5 Tiny Life Changes That Can Save You A Whole Lot of Money In 2020


With the new year upon us, it’s a great time to step back and set some new financial goals for 2020 or even just review last year’s goals to see how you did. Did you even make financial goals for yourself last year?

It really is never too late to get yourself together and save some money.

1. Clean Out Your Closet

So many of us have amazing clothing that we bought in years past that have sat collecting dust in the back of our closets, tags still clinging on to the garment for dear life. If you find yourself looking for a “new year, new me” excuse for a new wardrobe, consider purging your closet first. Not only does this help to rid yourself of unwanted clothing, but you can take your new and gently used clothing to second-hand retailers in your area for a little extra cash. If your items are really nice (think names like Marc Jacobs or Burberry), you can also consign these items with online retailers like The Real Real or Tradesy. Pro tip: Be sure to look at the consignment policies wherever you go – you might not get the cash for your stuff right away.

2. Try Refurbished

If you’ve never bought refurbished before, have no fear! For higher-priced items such as electronics or appliances, buying refurbished can be an amazing way to save a whole lot of money in 2020. Anything from a pair of Powerbeats Pro earbuds to brand-name golf balls can be found refurbished for some pretty amazing savings. Pro tip: If you are purchasing a refurbished item, but want to feel a little more secure in what you’re buying, try to find items that are “certified” or “still under manufacturer warranty,” as these items are typically covered and returnable by the company that sells the product (i.e. Apple or Amazon), should you find something wrong with the product after purchase.

3. Sharing Toilet Paper Is Caring

In a world where we over-share everything, we sure don’t seem to share enough when it comes to money. In this case, I’m not talking about charity or giving here, but I am talking about sharing phone bills, memberships, and yes, even toilet paper. A typical cell phone bill comes in right under $100 per month in the United States. However, let’s say you share a two-line plan on one of the “Big Three” carriers (AT&T, T-Mobile, Verizon) and the total bill comes in at around $140 per month. That is a savings of around $20-30 per month on your cell phone bill, not to mention these family plans usually come with more perks or even unlimited data. Want to join a gym but feel the burn of a solo gym membership? Some places will offer plans to bring friends for free or offer cheaper monthly fees for “family” memberships. And if you are in a multi-person living situation, talk about sharing a membership to a warehouse store like Sam’s Club. Buying in bulk and splitting the cost with a roommate or even a non-cardholding friend can also save you a whole lot in the long run.

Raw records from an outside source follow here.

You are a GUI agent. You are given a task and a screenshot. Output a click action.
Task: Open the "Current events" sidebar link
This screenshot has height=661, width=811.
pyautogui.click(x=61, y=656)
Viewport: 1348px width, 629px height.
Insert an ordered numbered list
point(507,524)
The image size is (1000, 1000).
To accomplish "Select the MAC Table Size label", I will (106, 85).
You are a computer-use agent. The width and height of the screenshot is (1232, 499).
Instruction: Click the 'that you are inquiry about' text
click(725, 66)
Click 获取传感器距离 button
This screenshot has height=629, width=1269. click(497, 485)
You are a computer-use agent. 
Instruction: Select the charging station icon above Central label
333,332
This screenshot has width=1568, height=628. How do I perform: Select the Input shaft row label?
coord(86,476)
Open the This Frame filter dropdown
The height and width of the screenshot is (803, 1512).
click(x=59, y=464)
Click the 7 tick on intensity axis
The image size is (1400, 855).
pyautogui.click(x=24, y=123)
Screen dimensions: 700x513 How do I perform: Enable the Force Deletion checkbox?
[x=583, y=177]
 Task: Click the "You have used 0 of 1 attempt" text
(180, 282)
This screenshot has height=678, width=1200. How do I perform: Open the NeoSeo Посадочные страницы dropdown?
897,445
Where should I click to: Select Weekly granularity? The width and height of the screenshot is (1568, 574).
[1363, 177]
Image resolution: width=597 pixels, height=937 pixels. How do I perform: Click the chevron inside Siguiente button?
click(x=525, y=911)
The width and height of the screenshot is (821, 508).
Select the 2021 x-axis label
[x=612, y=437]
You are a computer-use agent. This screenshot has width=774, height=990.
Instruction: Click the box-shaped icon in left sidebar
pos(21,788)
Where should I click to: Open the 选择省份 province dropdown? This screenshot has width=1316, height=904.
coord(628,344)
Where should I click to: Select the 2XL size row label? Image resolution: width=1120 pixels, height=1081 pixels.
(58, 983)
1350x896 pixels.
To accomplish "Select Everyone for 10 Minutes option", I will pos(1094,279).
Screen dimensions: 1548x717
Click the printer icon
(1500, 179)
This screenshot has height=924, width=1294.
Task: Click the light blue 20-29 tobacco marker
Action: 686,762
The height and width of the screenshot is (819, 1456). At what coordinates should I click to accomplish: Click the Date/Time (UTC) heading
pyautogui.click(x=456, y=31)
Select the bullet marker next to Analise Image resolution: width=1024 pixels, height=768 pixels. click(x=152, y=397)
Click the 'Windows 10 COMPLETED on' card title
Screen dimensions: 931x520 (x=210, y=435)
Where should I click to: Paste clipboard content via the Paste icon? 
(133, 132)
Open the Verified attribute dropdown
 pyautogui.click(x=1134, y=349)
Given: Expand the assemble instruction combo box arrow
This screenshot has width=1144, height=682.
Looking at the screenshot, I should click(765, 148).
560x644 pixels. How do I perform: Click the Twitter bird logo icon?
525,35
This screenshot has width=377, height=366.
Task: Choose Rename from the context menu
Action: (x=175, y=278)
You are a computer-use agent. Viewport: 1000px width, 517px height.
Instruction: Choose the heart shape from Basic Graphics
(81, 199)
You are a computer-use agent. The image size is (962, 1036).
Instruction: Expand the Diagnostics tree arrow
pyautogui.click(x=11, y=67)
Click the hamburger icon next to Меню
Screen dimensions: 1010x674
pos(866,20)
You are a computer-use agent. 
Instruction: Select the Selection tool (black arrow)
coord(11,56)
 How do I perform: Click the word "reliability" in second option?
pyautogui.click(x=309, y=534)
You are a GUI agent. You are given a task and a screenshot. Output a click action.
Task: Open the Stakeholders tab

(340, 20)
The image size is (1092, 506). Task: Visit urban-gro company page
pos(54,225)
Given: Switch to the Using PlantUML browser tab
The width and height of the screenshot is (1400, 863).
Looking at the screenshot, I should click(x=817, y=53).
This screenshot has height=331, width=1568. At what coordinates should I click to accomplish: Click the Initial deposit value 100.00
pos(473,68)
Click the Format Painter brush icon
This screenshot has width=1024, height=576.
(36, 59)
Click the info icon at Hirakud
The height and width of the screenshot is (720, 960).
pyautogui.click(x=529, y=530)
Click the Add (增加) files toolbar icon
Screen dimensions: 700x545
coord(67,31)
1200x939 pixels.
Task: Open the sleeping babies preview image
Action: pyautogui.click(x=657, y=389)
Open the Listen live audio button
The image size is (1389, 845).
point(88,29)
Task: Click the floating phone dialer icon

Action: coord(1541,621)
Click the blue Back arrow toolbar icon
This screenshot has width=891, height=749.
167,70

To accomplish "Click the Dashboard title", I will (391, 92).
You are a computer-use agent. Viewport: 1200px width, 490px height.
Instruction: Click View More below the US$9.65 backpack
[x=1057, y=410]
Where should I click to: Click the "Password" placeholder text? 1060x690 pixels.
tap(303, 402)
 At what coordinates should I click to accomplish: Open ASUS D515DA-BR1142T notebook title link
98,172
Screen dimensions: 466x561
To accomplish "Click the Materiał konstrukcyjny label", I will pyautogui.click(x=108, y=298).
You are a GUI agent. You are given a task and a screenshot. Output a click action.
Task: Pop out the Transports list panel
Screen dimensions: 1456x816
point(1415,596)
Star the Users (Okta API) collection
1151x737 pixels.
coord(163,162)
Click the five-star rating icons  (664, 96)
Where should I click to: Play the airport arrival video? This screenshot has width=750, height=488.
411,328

4. Prep, Save, and Splurge

I began to meal prep several years ago as a way to cut back on the bad habit of eating out multiple times per week. At first I started meal prepping just lunches. I would look up a recipe on a Saturday, grocery shop on a Sunday, take the afternoon to prepare the large meal, and then portion it out into appropriate containers for the week. However, once I became better at the art of meal prep on Sundays, I began to see eating out at restaurants and zooming through drive-thru lanes like I was a Formula 1 driver as a waste. Not only was I wasting money on food that I could make myself, but I was also wasting calories on mediocre French fries. After a while, it was not uncommon for me to consume at least four to five meals minimum per week outside of the home. After meal prepping became a habit, I was also more appreciative of the special occasions when I would plan to eat out. I began to get excited about a once-weekly splurge on a mediocre burger and Diet Coke. The $10 fast food meal became a little gift to myself that I now begin planning alongside meal-prep Sundays. If I manage to miss a fast food week, then I consider the original budget of $10 a coupon that I can now cash out on occasions where I want a $20 meal or on occasions when I am invited out with friends.

5. Ask And You Shall Receive

One of the biggest ways to save a whole lot of money that I have discovered over the years is by using my voice. I don’t mean that I use it in demanding or derogatory ways to get what I want, but rather I use my voice to ask for what I want. For example, when purchasing any clothing, I will always check for any type of defect in it. Many times stores will discount an item just for having an extra thread hanging loose. Several times I have neglected to ask for a larger size beverage after paying for a meal, and on occasion, the employee will just hand out a bigger cup. If I am in love with a particular sample that is being handed out for free, I will politely ask for a second sample. So often I am granted the polite request that I have asked. However, all of these requests are deeply based in gratitude for what I’ve already been given. Few polite requests for more of something will ever be granted unless you play your kindness card first. Go into the situation with gratitude, use your voice with kindness, and be willing to walk away from the exchange with the same gratitude even if your request is rejected. If you do get the discount, the larger beverage, or the extra free sample, be sure to pass along the kindness to another person somehow, somewhere. After all, we could all stand to save a little more money in our pockets and spread a little more kindness to one another in the process.